Action item:
Your job is to set down the stretch of entries that opens with the line containing "Watch for Free (370, 2153)" and closes with the line containing "Photos (258, 344)". Keep both end lines, copy each exactly, and add nothing.

(Stored data)
◆ ◆ ◆ ◆ ◆ ◆ ◆

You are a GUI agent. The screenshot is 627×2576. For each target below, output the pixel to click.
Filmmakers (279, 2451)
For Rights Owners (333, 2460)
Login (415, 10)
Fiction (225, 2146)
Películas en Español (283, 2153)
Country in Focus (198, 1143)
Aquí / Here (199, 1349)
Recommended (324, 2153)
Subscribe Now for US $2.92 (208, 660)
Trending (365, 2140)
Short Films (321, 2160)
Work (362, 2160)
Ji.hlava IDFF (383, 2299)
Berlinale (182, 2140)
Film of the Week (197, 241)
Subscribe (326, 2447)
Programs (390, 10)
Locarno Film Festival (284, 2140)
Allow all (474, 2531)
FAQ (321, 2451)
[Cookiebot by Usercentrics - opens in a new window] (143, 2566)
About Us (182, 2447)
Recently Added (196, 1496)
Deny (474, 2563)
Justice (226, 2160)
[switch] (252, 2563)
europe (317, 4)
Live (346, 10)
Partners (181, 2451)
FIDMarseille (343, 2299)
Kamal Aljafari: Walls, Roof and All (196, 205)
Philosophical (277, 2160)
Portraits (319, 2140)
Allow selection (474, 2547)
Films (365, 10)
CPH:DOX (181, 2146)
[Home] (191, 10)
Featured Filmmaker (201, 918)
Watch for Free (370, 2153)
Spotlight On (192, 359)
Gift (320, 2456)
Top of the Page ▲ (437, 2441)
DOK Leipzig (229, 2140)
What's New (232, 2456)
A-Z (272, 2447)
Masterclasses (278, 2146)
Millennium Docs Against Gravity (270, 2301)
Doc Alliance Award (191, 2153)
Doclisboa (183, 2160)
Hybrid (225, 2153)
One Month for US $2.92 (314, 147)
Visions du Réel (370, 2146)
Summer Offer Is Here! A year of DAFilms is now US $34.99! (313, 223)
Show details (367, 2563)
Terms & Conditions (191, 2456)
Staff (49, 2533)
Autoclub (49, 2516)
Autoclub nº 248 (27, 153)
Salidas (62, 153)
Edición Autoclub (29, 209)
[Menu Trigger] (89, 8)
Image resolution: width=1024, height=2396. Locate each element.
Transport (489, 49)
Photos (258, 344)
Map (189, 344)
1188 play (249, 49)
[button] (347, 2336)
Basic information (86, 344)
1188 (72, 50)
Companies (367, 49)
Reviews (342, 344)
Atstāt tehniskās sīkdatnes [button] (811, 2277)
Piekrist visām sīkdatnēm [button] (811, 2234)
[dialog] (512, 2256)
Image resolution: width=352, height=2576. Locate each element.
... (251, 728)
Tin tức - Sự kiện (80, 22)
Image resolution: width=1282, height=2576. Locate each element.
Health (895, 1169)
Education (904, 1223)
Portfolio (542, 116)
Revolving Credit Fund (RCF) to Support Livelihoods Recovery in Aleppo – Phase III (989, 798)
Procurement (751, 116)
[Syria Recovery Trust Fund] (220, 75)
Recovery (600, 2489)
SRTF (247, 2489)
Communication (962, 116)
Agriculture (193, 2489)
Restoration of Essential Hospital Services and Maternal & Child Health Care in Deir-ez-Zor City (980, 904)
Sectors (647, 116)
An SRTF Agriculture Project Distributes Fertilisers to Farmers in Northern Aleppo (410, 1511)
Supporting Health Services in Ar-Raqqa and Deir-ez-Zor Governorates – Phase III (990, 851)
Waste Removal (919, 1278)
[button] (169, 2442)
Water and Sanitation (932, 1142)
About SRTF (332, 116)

◆ ◆ ◆ ◆ ◆ ◆ ◆

Response:
Watch for Free (370, 2153)
Spotlight On (192, 359)
Gift (320, 2456)
Top of the Page ▲ (437, 2441)
DOK Leipzig (229, 2140)
What's New (232, 2456)
A-Z (272, 2447)
Masterclasses (278, 2146)
Millennium Docs Against Gravity (270, 2301)
Doc Alliance Award (191, 2153)
Doclisboa (183, 2160)
Hybrid (225, 2153)
One Month for US $2.92 (314, 147)
Visions du Réel (370, 2146)
Summer Offer Is Here! A year of DAFilms is now US $34.99! (313, 223)
Show details (367, 2563)
Terms & Conditions (191, 2456)
Staff (49, 2533)
Autoclub (49, 2516)
Autoclub nº 248 (27, 153)
Salidas (62, 153)
Edición Autoclub (29, 209)
[Menu Trigger] (89, 8)
Image resolution: width=1024, height=2396. Locate each element.
Transport (489, 49)
Photos (258, 344)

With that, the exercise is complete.